The MIT Press extends the reach of cutting-edge academic research by publishing trade titles for the general public
The piece below is excerpted from an article by Elizabeth Anne Hartman that originally appeared in the print edition of Library Journal in September 2022.
Indie publishing’s inclusive ecosystem offers ever-expanding opportunities for writers and readers alike. The wide range of authors and subjects parallels the wide variety of indie business models and missions—including MIT Press’s academic foundations in Boston.
The MIT Press extends the reach of cutting-edge academic research by publishing trade titles for the general public. “Our editors work with the world’s best researchers, scientists, and scholars. We encourage them to write for non-specialist readers so they can influence a wider audience,” says Gita Manaktala, editorial director at MIT Press. “We have more and better books than we’ve ever had. Business is good.”
Since 1962, MIT Press has been a leading university publisher in the fields of science, technology, art, social science, and design. In addition to scholarly publishing, the press’s large trade division publishes 150 titles per year for a general audience across numerous subject areas, including art and architecture, business and management, environmental science, economics, and computer science and technology. “We advocate for greater knowledge, awareness, and public understanding of key issues,” says Manaktala. “That’s the foundation for change that needs to happen.”

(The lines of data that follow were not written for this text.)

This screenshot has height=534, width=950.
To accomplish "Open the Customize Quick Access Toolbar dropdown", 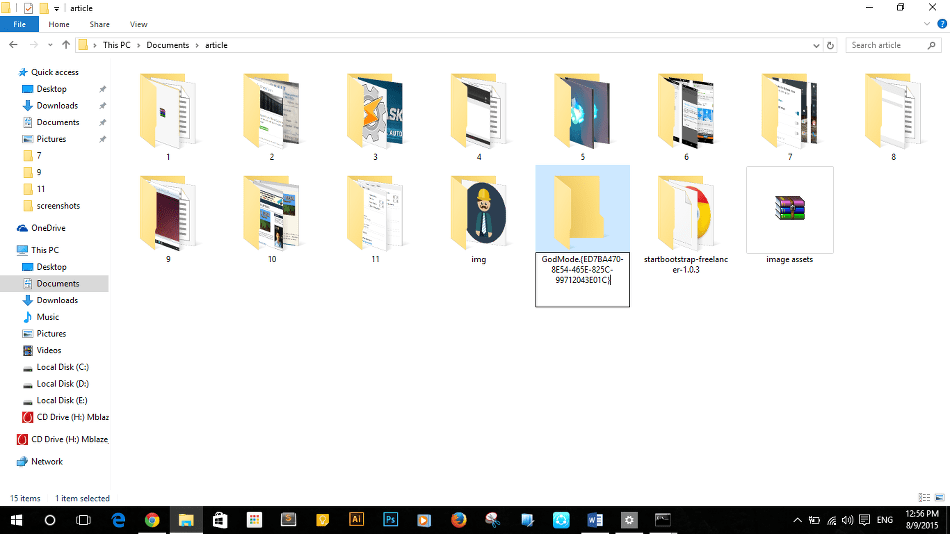I will (x=58, y=8).
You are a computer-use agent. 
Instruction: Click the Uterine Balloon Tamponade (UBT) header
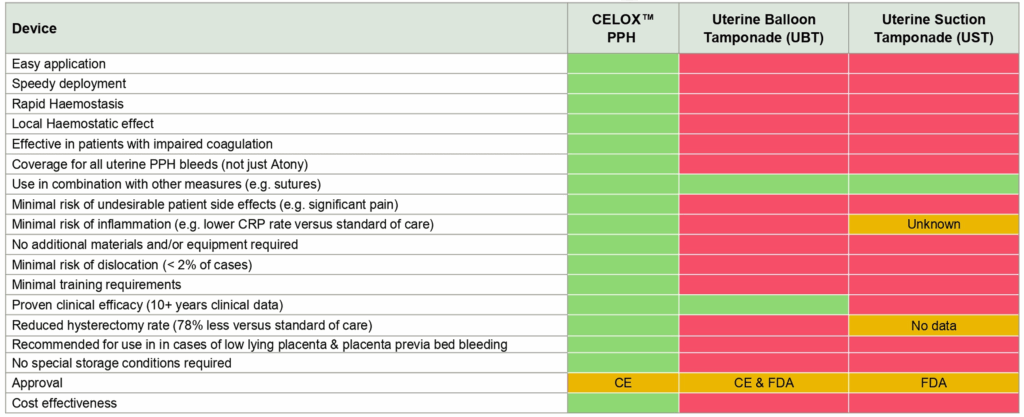(x=763, y=29)
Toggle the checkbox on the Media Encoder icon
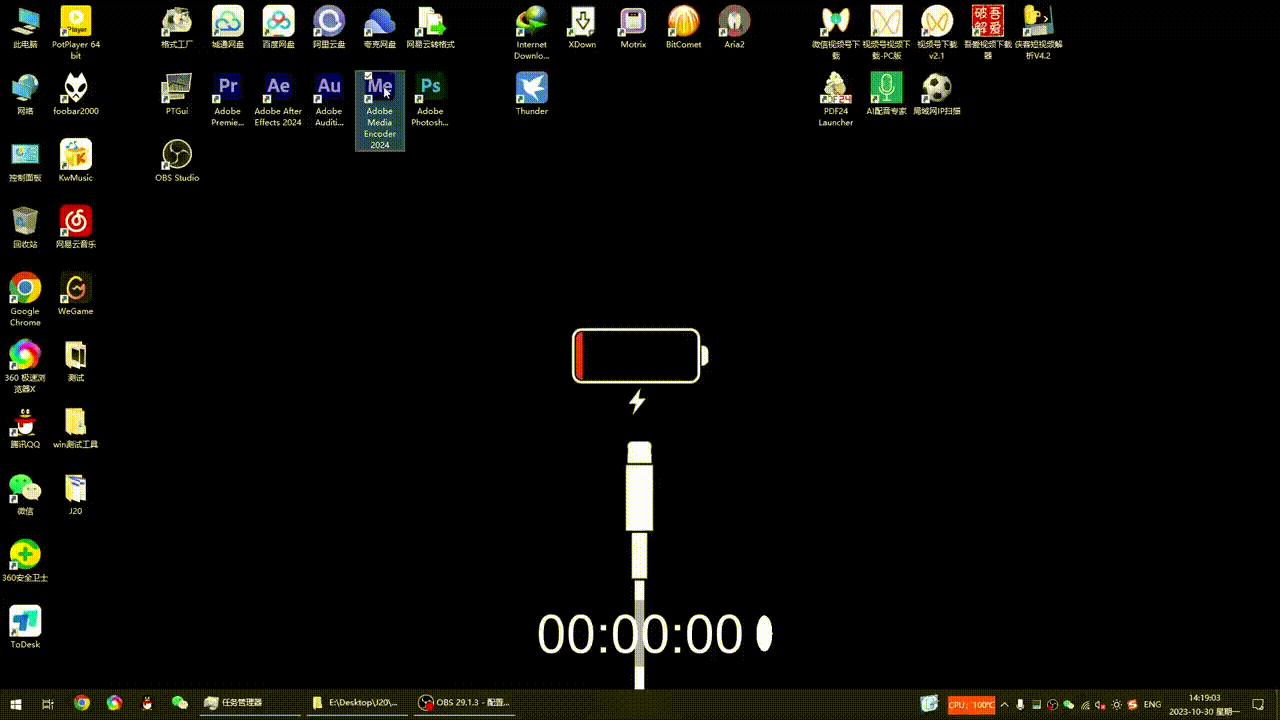The height and width of the screenshot is (720, 1280). (x=369, y=76)
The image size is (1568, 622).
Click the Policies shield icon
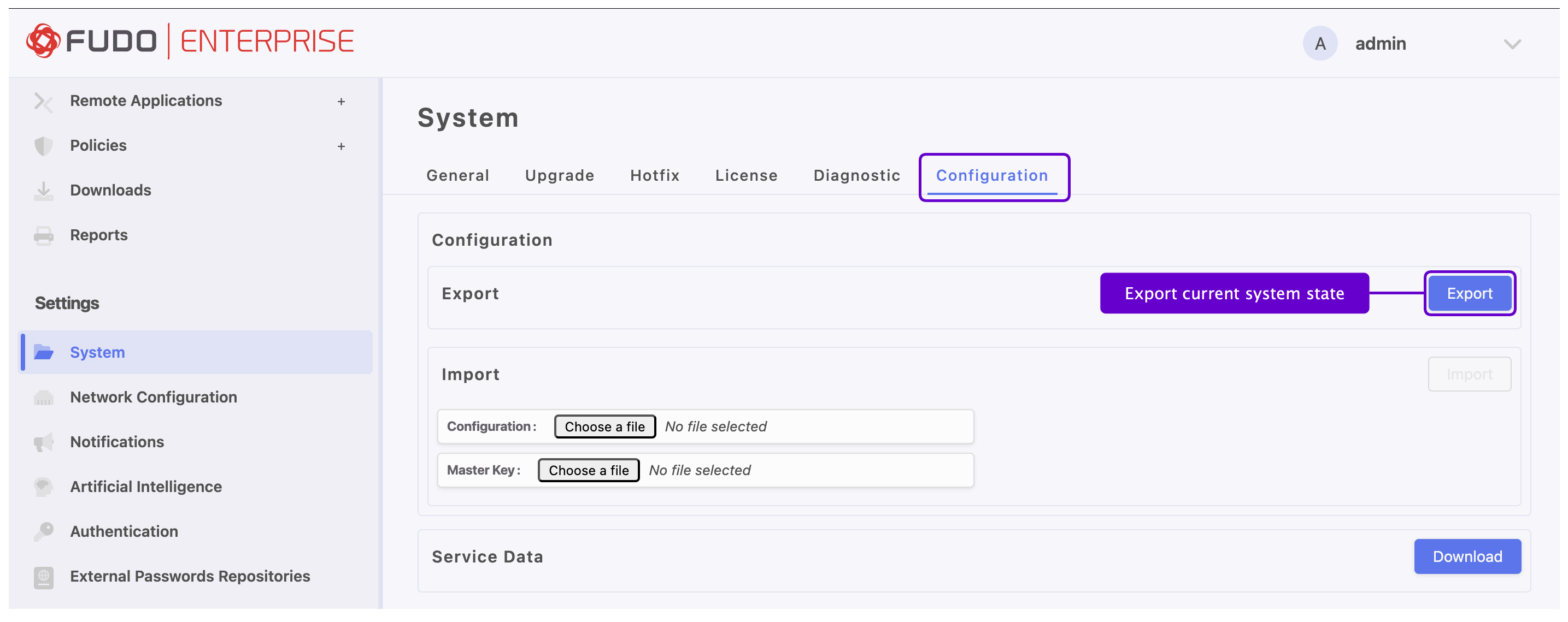click(x=43, y=146)
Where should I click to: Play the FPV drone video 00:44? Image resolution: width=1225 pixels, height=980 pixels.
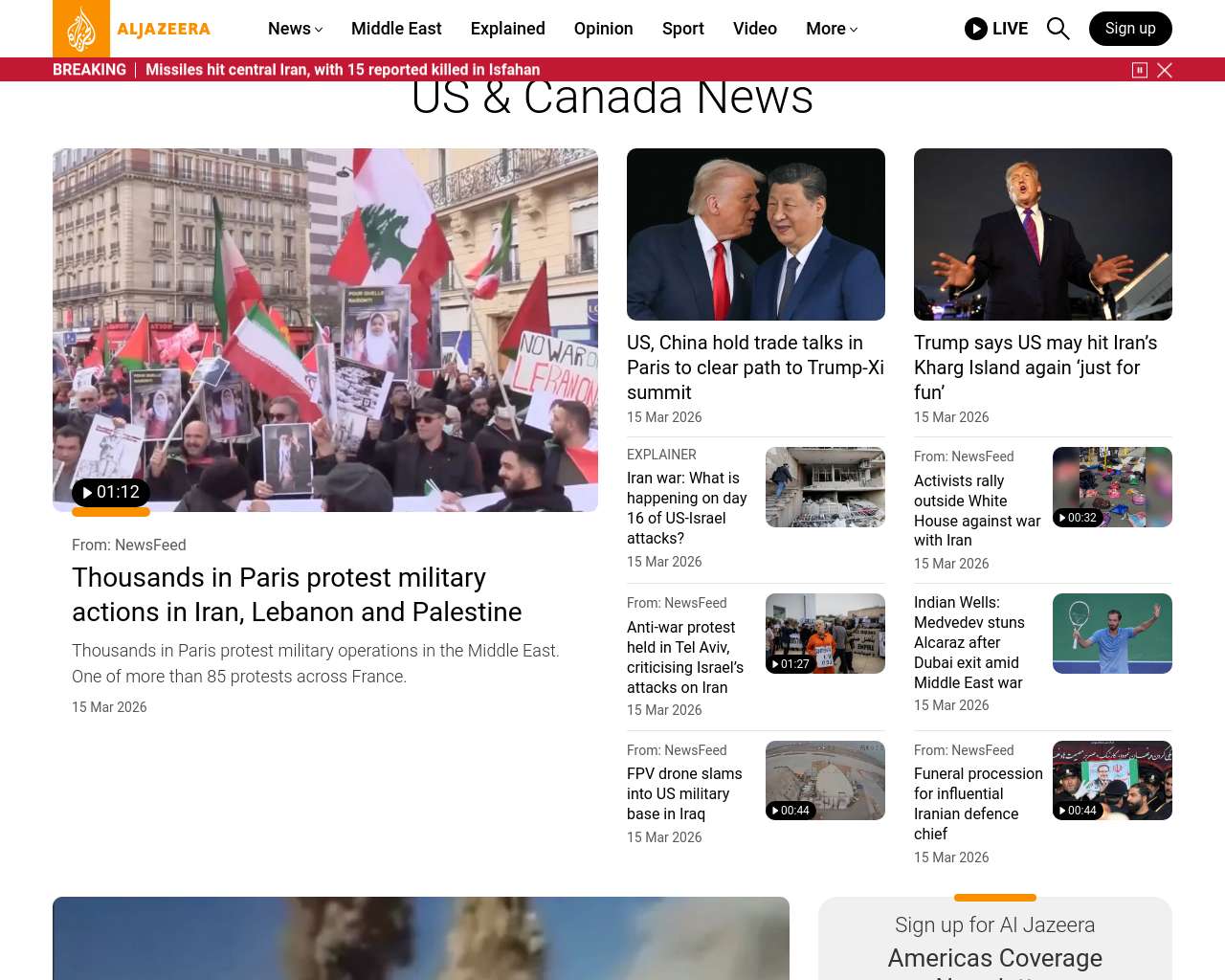791,810
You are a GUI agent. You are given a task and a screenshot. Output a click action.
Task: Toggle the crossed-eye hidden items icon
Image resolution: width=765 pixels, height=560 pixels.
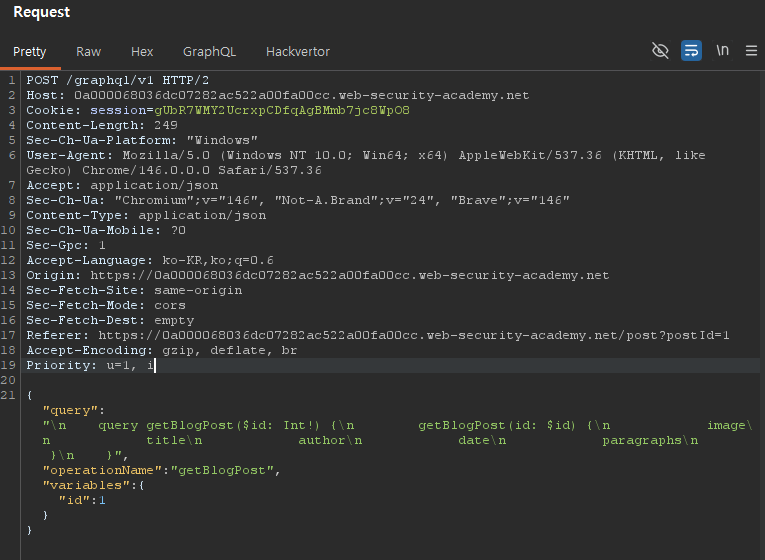tap(660, 50)
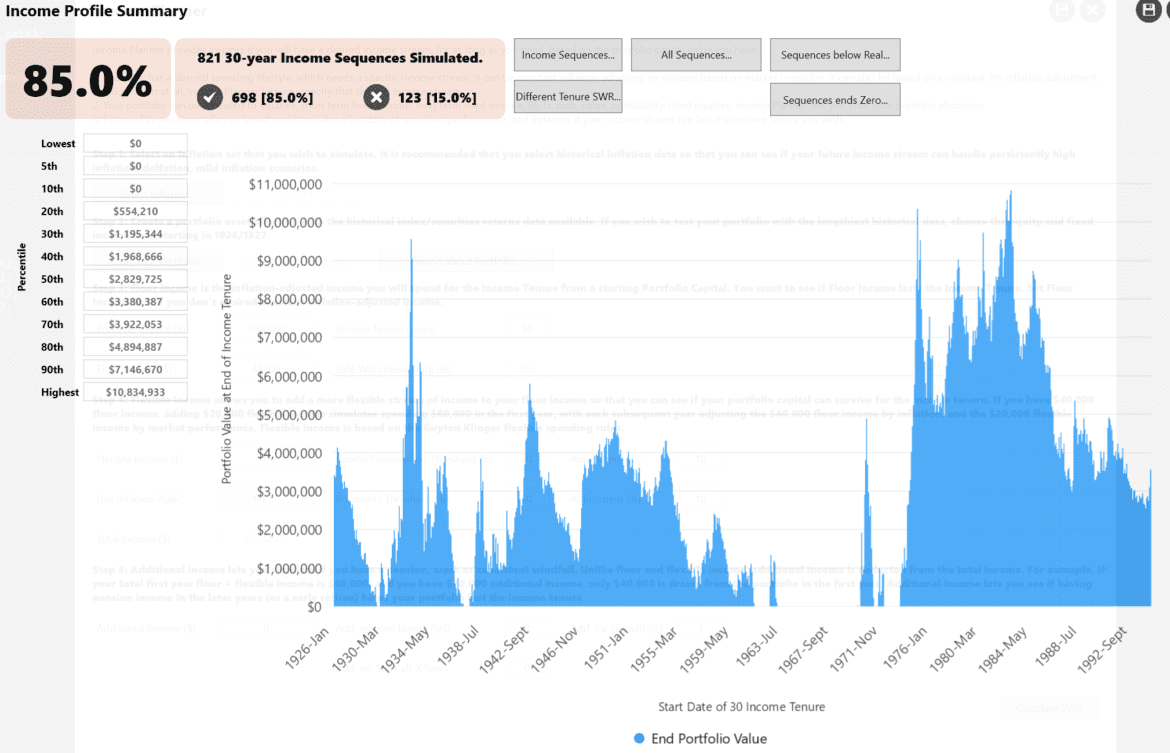Save the Income Profile Summary via floppy icon
Viewport: 1170px width, 753px height.
[1149, 11]
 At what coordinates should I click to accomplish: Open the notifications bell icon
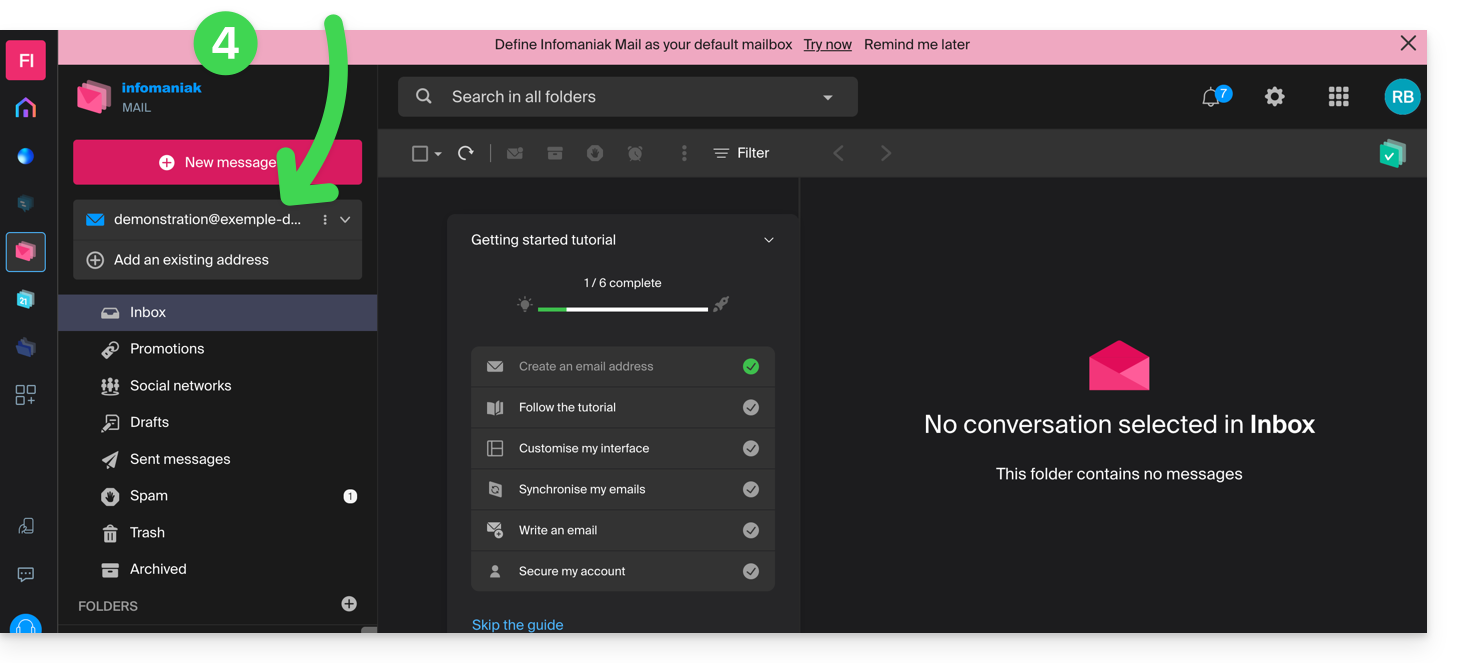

Adults will learn how to help teenagers navigate the digital world in Behind Their Screens: What Teens Are Facing (and Adults Are Missing) by Emily Weinstein and Carrie James. The authors surveyed young people ages 13–17 to study the complex social and sexual pressures teens face online. This book conveys the teenagers’ actual experiences and offers support strategies for parents, teachers, and counselors. “You can just take screens away, but that’s not a real response,” says Susan Buckley, acquisitions editor. “Understanding what kids are going through and giving them good advice is a much better solution.”
Cloud Empires: How Digital Platforms are Overtaking the State, and How We Can Regain Control by Vili Lehdonvirta reveals how digital platforms like Amazon and Upwork make global policy decisions like a nation-state. These platforms create new economic opportunities but are governed from Silicon Valley with little or no accountability. “Oxford professor Lehdonvirta describes profound changes that have been occurring under the radar,” says Manaktala. “The substantial concluding chapter shows how citizens can take their power back and regain some control.”
Selﬁe Democracy: The New Digital Politics of Disruption and Insurrection by Dr. Elizabeth Losh illustrates how mobile devices reshape civic participation and deepen partisan divides. Dr. Losh describes cultural disruptions related to ubiquitous computing, identity politics, and hostility to representative democracy. “This isn’t a left-right phenomenon,” says Manaktala. “Smartphones hold out the promise of direct democracy— but it is an illusion, a fantasy of disintermediation.”
The Leak: Politics, Activism, and the Loss of Trust at Brookhaven National Laboratory by Robert P. Crease with Peter D. Bond recounts how the media frenzy surrounding a harmless leak discovered in a storage pool in 1997 led to the shutdown of one of the world’s finest research reactors. “This book demonstrates how political opportunists will distort the truth for their own advantage, even if they mislead the public,” explains Manaktala. “The authors name names and set the record straight.”
In Connected in Isolation: Digital Privilege in Unsettled Times, Eszter Hargittai, a world-renowned expert in digital media use, looks at how digital inequality played out during the imposed isolation in the early days of the coronavirus pandemic. Hargittai, a media research professor at the University of Zurich, gathered data during the COVID lockdowns in Switzerland, Italy, and the United States. She discovered major inequities in how people used the Internet to access health information, register for government services, and connect with educational resources. “Digital media were a lifeline for so many of us during COVID,” notes Manaktala. “But there were major disparities in access and skills, even in well-off countries.”